Monday, 16 June 2014


I have just completed my article for this coming week’s Cornish Guardian. It expresses my “disquiet” (under-statement) about plans for the eco-town near St Austell and it will be as follows:

It is well-known that I have been a long-standing critic of plans to construct a so-called “eco-town” in the China Clay Area.

I disagreed with the Whitehall mandarins and Government ministers in the last Labour Government who, in July 2009, took the decision that a new settlement – spread across five different sites – should be built in mid Cornwall

At the time, I despaired at the top-down nature of the decision, which was disrespectful to the local planning process. I was astonished that central government could so casually impose 5,000 new properties on Clay Country which had, over the previous twenty years, constructed more houses than any other area in Cornwall.

I also challenged a number of the claims, including the one that all the housing would be on “previously disturbed land.”

The whole scheme may have temporarily stalled because of the recession, but it now seems to have gained a fresh momentum as – to quote the official paperwork – it is now a “joint venture between Cornwall Council, landowner Imerys, and developer Eco-Bos, with the planning process funded by a £1.4 million government grant.”

The latest proposal is for 1,500 new properties at West Carclaze, and it was with considerable trepidation that I visited the recent consultation in St Austell’s White River Place.

There were three – very similar – options on display and I was dismayed at what I saw.

It did not really surprise me that most of the housing is now proposed on greenfield land rather than “previously disturbed land.”

And I was horrified to see that the “joint venture” now wants to destroy the iconic sky tip that sits centrally within the proposed development area.

Two of the options are to “remove” the sky tip, while a third claims that it would retain the sky tip, but transform it to “improve safety for ease of public access” and sculpt it to “provide a new viewpoint.” Do not be mistaken by such “sculptured” language – this also equates to the removal of this important historic monument.

And yet the Eco-Bos website still describes the West Carclaze area as a “dramatic setting defined by the landmark sky tip,” while a masterplan document, from not so long ago, pledged that the sky tip would become a “beacon” at the heart of the development with a buffer zone around it.

I cannot comprehend this sudden desire to wreck such an important part of the industrial heritage of mid Cornwall and, to be frank, it saddens me greatly.

Make no mistake, the destruction of the sky tip is unacceptable and we must do all that we can to stop such cultural vandalism.

Cynical note - previously the eco-town developers even incorporated the sky tip into their logo. See below:


Nig e said...

Is this projected housing intended to be affordable houses for locals or yet more "upmarket" properties to be empty for 51 weeks a year ?

MawKernewek said...

Are the words "eco-" and "sustainable" just meaningless buzzwords, acting as Trojan horses for the planners?

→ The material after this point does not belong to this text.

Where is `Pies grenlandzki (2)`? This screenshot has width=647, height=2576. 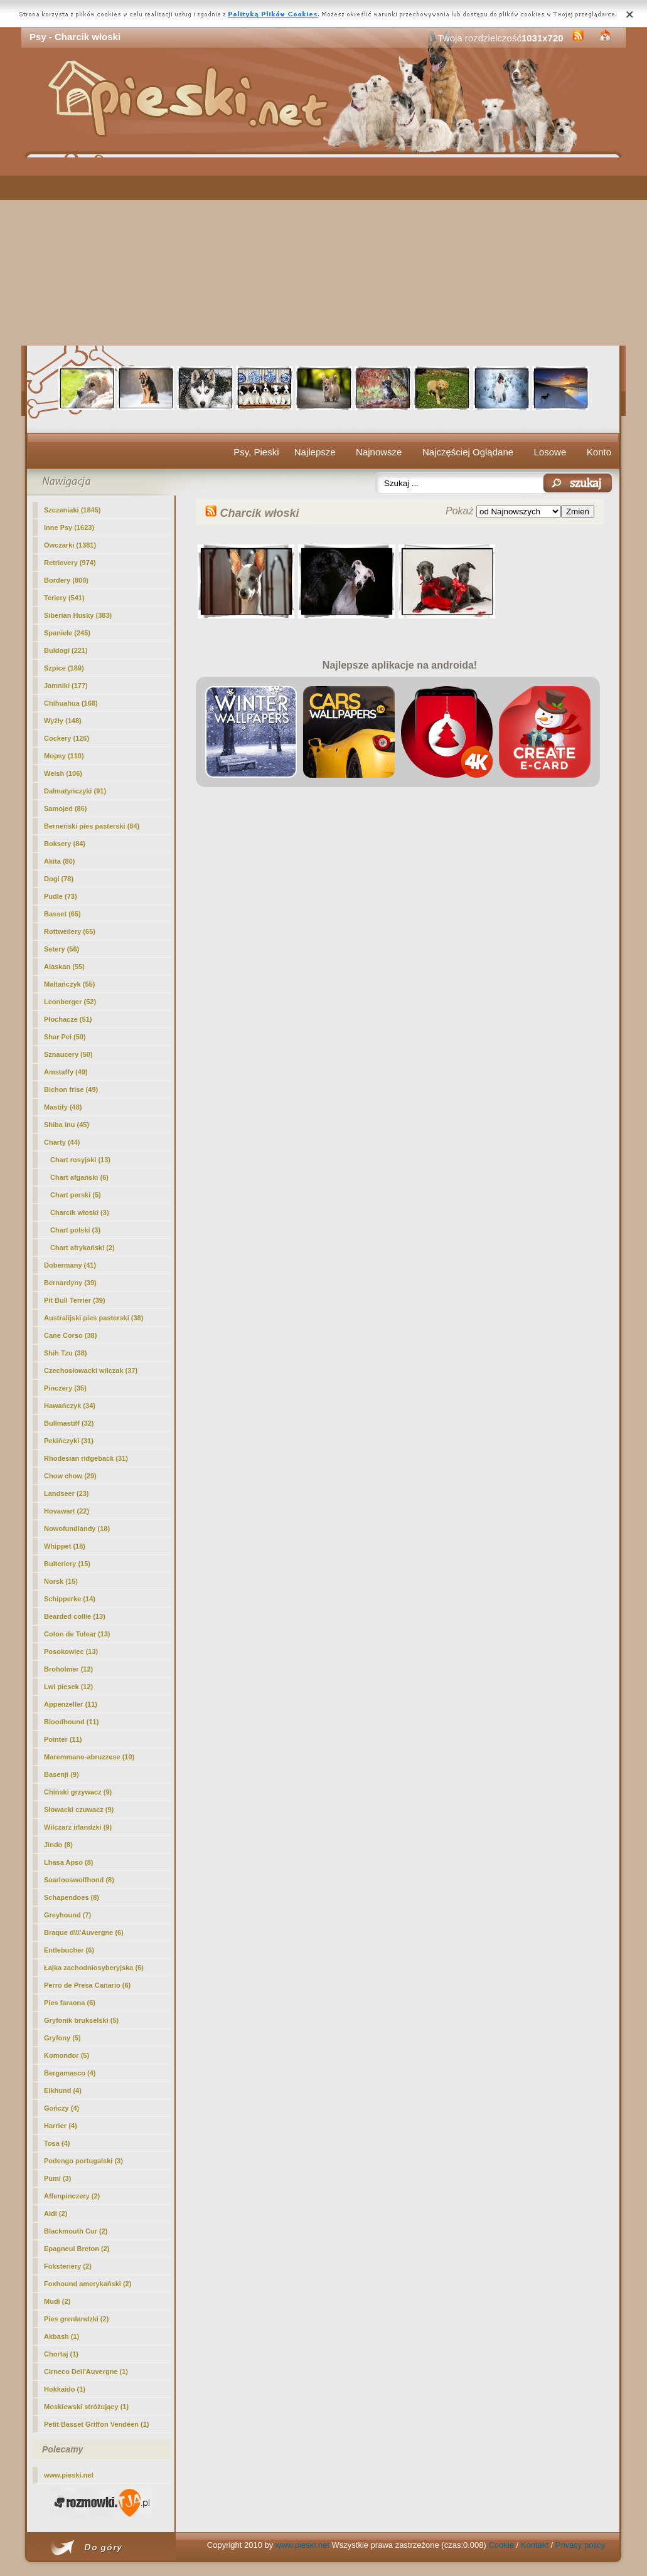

Elvenn a'n Dhumnonii said...

What is wrong with Konsel Kernow's planning department that it seems so ready to agree to greenfield desecration? The sky tip is - to use a much over exercised word, iconic, and is an important marker of our history, heritage and sense of place. Why can't Konsel Kernow insist on brownfield developments only? They seem to be careless about our land and our identity.

foyboy said...

Hello, when i was a member of Fowey Town Forum, we had a visit by Eco bos leaders who were testing the water for reaction to their proposal for their whole scheme for St Austell. As a local born person , sailor, ex ECLP engineer i explicitly asked if they had designs on the Sky Tip, their answer was NO, as they realised it was an iconic part of the area and had no intentions of altering it in any way! It is in the minutes of the meeting( or should be) of which I will have a copy! On driving back into Cornwall i know I’m coming home on the first sighting of it, or , when I’ve been sailing back to Fowey i feel a warmth in its sighting as well as often being a bearing to fishing marks that i was taught as a youngster. An Uncle of mine was a winder man who was THE man responsible for tipping the spoil onto tips, yes he was one of the workers of ECLP who created those reminders of our local heritage.. Eco bos; keep your word; there is more to life than money!….Bryan Boothby.,,,Fowey.